Not much can be gleaned as to the progress of the offensive line, as these minicamp practices continue to be non-padded sessions. For now, the health of center Jon Halapio, working with the starters again coming off a fractured ankle, is encouraging. Mike Remmers, signed to move in at right tackle, will wait until the summer to jump in, coming off minor back surgery. This camp gives veteran newcomer Kevin Zeitler more time to acclimate at right guard and provides opportunity for Chad Wheeler (right tackle) and Spencer Pulley (center) to push to be noticed.
Eli and Dan Show
Yes, we realize all eyes on Eli Manning and rookie Daniel Jones are the marching orders, now and forever, as the changing of the guard at quarterback fills everyone’s attention spans. Rightly so. There are other more immediate concerns, though. Jones is not closing the gap on Manning any time soon and there is no true competition for the No. 1 job. In time, the torch will be passed but for now it is not even lit. It would be nice, though, to see a rise in Manning’s productivity in certain situational drills now that he is in the second year of Shurmur’s offensive system. As for Jones, his athleticism — easily superior to Manning’s — surfaced after only a few practices and his arm — considered subpar in many circles — held up as plenty strong, thus far.
The Other Guys
The arrival this week of Odell Beckham Jr. in Cleveland is news, because he took advantage of the voluntary nature of the OTAs to skip out on the majority of them with his new team and because everything with OBJ is news.
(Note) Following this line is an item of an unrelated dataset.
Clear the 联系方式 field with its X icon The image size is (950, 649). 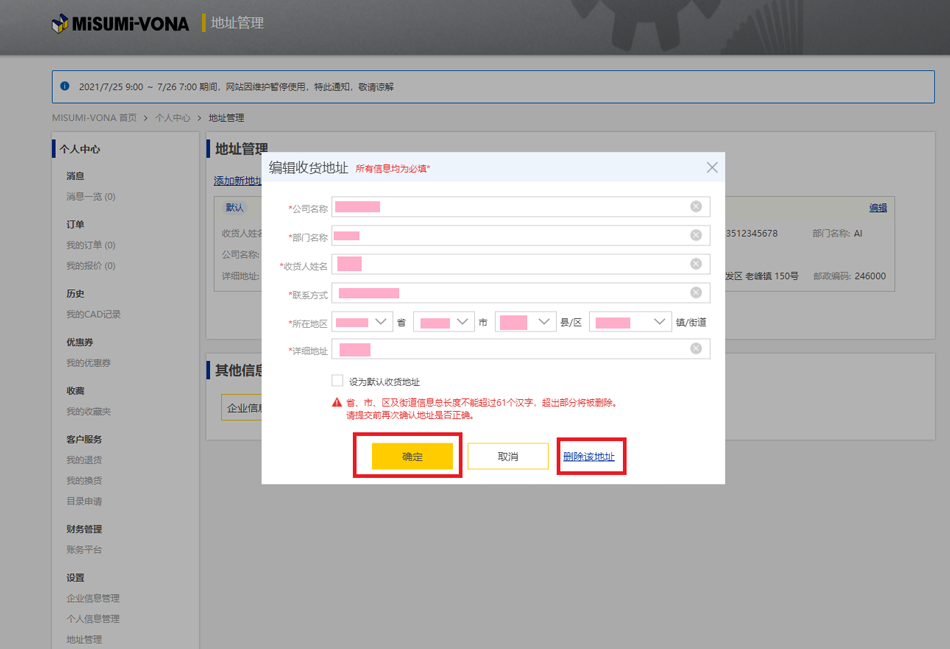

Left behind in Giants land is a much more low-key group of receivers, led by Sterling Shepard, suddenly no longer the sidekick. Thus far this spring, Shepard looks as if he is upping the ante and embracing the role of leader. Other than veteran free-agent signing Golden Tate — who appears to be a quick study — and rookie Darius Slayton there is loads of familiarity with the offense with returnees Cody Latimer, Corey Coleman, Russell Shepard and Bennie Fowler. Is there strength in numbers? We shall see.
It will be fascinating to see how the pairing of 34-year old Antoine Bethea and 23-year old Jabrill Peppers works out. The Giants believe it could be sensational. Bethea has an edge to him — “This is not my first rodeo,’’ he reminded everyone last week — and Peppers is brimming with skills and it is impossible not to watch him, or hear him, on the field. This relationship needs to come together this summer to fortify the back end of the defense.